Trial court sustained defendants’ motion for judgment on pleadings.
Trial court relied on Farrar v. Wolfe, Okl., 357 P.2d 1005. There plaintiff sued for injuries resulting from fall in hospital. She settled action against hospital and executed general release to hospital on May 6, 1958.
On July 8, 1958, she filed malpractice action against physician for damages resulting from negligent treatment of injuries suffered in fall.
There we held in paragraph one of syllabus :
“There can’ be no recovery in a malpractice suit by one who has sustained personal injuries in consequence of a third person’s negligence, against a physician for negligent aggravation of said injuries by improper treatment, after a settlement with full release (‘Release of All Claims’) of the tort-feasor who caused the injuries.”
In that case we quoted from 41 A.L.R.2d 1078, as follows:
“ * * * it is the great weight of authority that a general release executed in favor of one responsible for th,e plaintiff’s original injury, at least if a different intention is not positively revealed by the language of the release, or the circumstances, precludes an action against a physician or surgeon for damages incurred by his negligent treatment of the injury, at least in the absence of a finding that the negligence of the physician or surgeon produced an entirely new injury.”
The reasoning supporting majority rule is that tortfeasor is liable for additional bodily harm resulting from efforts of third persons to render aid to injured party and to allow injured party to recover from both original tortfeasor and treating physician would permit double recovery.

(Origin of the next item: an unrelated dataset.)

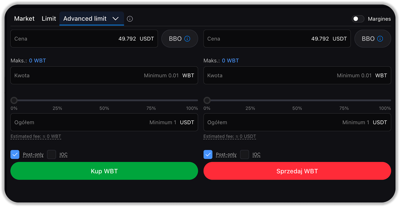The image size is (400, 207).
Task: Enable IOC checkbox on sell side
Action: [245, 154]
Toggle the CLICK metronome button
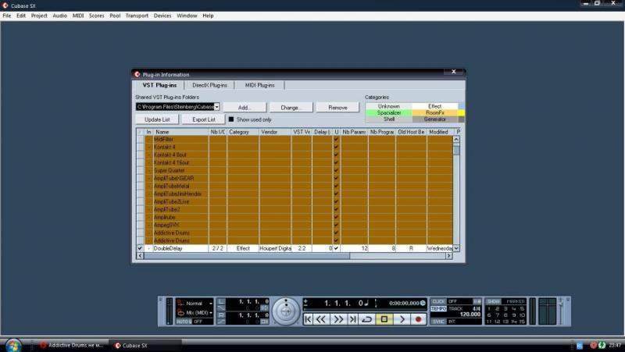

Hull v. Wolfe, Okl., 393 P.2d 491; Cimino v. Alway, 18 Ariz.App. 271, 501 P.2d 447, at 450; Annotation, Physician-Negligent Treatment, 39 A.L.R.3d 260, at 263-264.

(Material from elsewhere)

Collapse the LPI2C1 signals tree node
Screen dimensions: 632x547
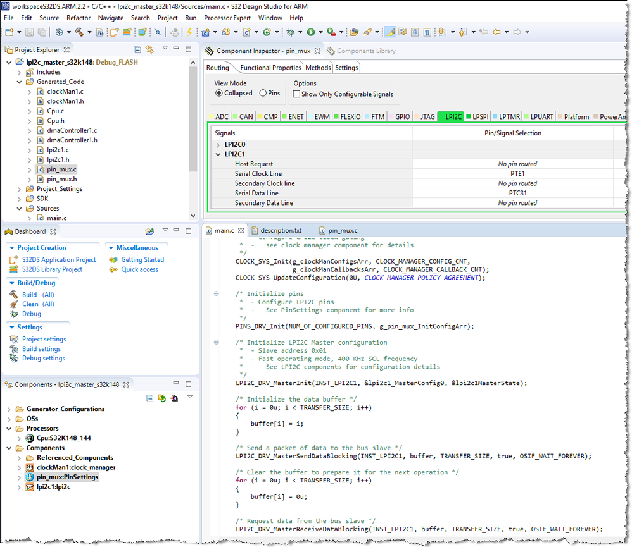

In recent years a number of cases have repudiated “majority” rule. 39 A.L.R.3d 264; Fieser v. St. Francis Hospital and School of Nursing, Inc., 212 Kan. 35, 510 P.2d 145; Thornton v. Charleston Area Medical Ctr., W.Va., 213 S.E.2d 102; Cimino v. Alway, supra; Smith v. Conn, Iowa, 163 N.W.2d 407; Hansen v. Collett, 79 Nev. 159, 380 P.2d 301; DeNike v. Mowery, 69 Wash.2d 357, 418 P.2d 1010.
These cases hold that whether release constitutes bar to action against treating physician is question of intent of parties to release.
We conclude Farrar v. Wolfe, supra, is distinguishable from present case. Therefore, we need not determine whether we should repudiate a majority “rule.”
The opinion in Farrar v. Wolfe, supra, does not indicate whether plaintiff was aware of treating physician’s malpractice at time she released original tortfeasor.
Present case is distinguishable because plaintiff’s allegations indicate malpractice did not occur, or he did not become aware of it, until after settlement with original tortfeasor. Therefore, if these allegations are true, plaintiff was not aware of mal
We adopt the reasoning of DeNike v. Mowery, supra, wherein the court considered similar case and stated:
“ * * * neither Mr. DeNike nor his counsel had any reason to suspect malpractice until some five months after the settlement * * * Thus, there can be no question that the amount of the settlement — whether secured by a release or by a consent judgment — was not intended to cover the harm, or the risk of harm, of negligent treatment.
“ * * * in the instant case, the consent judgment could not possibly have been entered with a view to covering the damages incident to negligent treatment, since Mr. DeNike had no knowledge, nor should he have known, of Dr. Mowery’s failure to comply with the standards of medical practice * * *
“ * * * Where, as herein, they had no reason to consider the possibility of malpractice, the subsequently executed release (or entry of consent judgment) does not discharge the negligent treating physician.”
We conclude trial court erred by sustaining defendants’ motion for judgment on pleadings.
Certiorari granted, opinion of Court of Appeals vacated, judgment of trial court reversed and remanded with directions to proceed in accordance with principles enunciated herein.